**Exercise objective**
Copy each entry below without any change.
*** Opening Records to process ***
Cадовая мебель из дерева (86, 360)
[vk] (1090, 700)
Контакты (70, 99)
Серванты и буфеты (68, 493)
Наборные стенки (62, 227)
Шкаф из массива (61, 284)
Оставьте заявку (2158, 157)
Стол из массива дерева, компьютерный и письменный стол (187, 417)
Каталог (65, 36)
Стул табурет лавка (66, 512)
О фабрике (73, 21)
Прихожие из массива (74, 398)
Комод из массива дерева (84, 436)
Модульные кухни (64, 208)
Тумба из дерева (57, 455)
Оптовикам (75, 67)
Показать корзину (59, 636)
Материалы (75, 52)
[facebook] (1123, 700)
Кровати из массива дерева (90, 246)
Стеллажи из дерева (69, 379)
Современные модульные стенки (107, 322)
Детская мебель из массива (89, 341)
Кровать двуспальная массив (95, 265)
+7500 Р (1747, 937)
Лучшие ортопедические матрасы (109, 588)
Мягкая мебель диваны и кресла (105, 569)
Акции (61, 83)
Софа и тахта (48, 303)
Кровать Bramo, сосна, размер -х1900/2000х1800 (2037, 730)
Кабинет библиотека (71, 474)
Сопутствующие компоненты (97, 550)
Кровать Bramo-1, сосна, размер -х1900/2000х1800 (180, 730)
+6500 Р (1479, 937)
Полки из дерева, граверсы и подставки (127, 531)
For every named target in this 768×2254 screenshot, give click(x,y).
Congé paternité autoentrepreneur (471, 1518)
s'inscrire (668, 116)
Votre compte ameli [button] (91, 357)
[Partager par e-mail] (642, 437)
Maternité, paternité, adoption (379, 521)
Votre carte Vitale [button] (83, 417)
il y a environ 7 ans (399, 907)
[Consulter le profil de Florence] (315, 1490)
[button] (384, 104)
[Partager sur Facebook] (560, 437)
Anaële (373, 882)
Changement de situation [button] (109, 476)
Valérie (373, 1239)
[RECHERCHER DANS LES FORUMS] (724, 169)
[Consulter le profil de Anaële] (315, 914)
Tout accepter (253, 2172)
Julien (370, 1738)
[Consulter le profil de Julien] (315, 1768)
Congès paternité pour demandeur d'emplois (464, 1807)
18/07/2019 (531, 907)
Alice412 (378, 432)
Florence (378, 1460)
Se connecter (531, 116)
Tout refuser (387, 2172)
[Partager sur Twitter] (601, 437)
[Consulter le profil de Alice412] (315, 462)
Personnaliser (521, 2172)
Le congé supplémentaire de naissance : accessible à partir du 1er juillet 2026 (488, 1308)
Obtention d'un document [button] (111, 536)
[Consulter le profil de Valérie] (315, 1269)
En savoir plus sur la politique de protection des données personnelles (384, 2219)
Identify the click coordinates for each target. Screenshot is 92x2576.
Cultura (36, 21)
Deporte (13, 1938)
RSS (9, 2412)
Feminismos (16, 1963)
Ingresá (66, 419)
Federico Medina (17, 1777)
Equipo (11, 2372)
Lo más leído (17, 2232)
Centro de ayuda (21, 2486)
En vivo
*** Closing Records to process ***
**Problem solution**
Cадовая мебель из дерева (86, 360)
[vk] (1090, 700)
Контакты (70, 99)
Серванты и буфеты (68, 493)
Наборные стенки (62, 227)
Шкаф из массива (61, 284)
Оставьте заявку (2158, 157)
Стол из массива дерева, компьютерный и письменный стол (187, 417)
Каталог (65, 36)
Стул табурет лавка (66, 512)
О фабрике (73, 21)
Прихожие из массива (74, 398)
Комод из массива дерева (84, 436)
Модульные кухни (64, 208)
Тумба из дерева (57, 455)
Оптовикам (75, 67)
Показать корзину (59, 636)
Материалы (75, 52)
[facebook] (1123, 700)
Кровати из массива дерева (90, 246)
Стеллажи из дерева (69, 379)
Современные модульные стенки (107, 322)
Детская мебель из массива (89, 341)
Кровать двуспальная массив (95, 265)
+7500 Р (1747, 937)
Лучшие ортопедические матрасы (109, 588)
Мягкая мебель диваны и кресла (105, 569)
Акции (61, 83)
Софа и тахта (48, 303)
Кровать Bramo, сосна, размер -х1900/2000х1800 (2037, 730)
Кабинет библиотека (71, 474)
Сопутствующие компоненты (97, 550)
Кровать Bramo-1, сосна, размер -х1900/2000х1800 (180, 730)
+6500 Р (1479, 937)
Полки из дерева, граверсы и подставки (127, 531)
For every named target in this 768×2254 screenshot, give click(x,y).
Congé paternité autoentrepreneur (471, 1518)
s'inscrire (668, 116)
Votre compte ameli [button] (91, 357)
[Partager par e-mail] (642, 437)
Maternité, paternité, adoption (379, 521)
Votre carte Vitale [button] (83, 417)
il y a environ 7 ans (399, 907)
[Consulter le profil de Florence] (315, 1490)
[button] (384, 104)
[Partager sur Facebook] (560, 437)
Anaële (373, 882)
Changement de situation [button] (109, 476)
Valérie (373, 1239)
[RECHERCHER DANS LES FORUMS] (724, 169)
[Consulter le profil de Anaële] (315, 914)
Tout accepter (253, 2172)
Julien (370, 1738)
[Consulter le profil de Julien] (315, 1768)
Congès paternité pour demandeur d'emplois (464, 1807)
18/07/2019 (531, 907)
Alice412 (378, 432)
Florence (378, 1460)
Se connecter (531, 116)
Tout refuser (387, 2172)
[Partager sur Twitter] (601, 437)
[Consulter le profil de Alice412] (315, 462)
Personnaliser (521, 2172)
Le congé supplémentaire de naissance : accessible à partir du 1er juillet 2026 (488, 1308)
Obtention d'un document [button] (111, 536)
[Consulter le profil de Valérie] (315, 1269)
En savoir plus sur la politique de protection des données personnelles (384, 2219)
Identify the click coordinates for each target. Screenshot is 92x2576.
Cultura (36, 21)
Deporte (13, 1938)
RSS (9, 2412)
Feminismos (16, 1963)
Ingresá (66, 419)
Federico Medina (17, 1777)
Equipo (11, 2372)
Lo más leído (17, 2232)
Centro de ayuda (21, 2486)
En vivo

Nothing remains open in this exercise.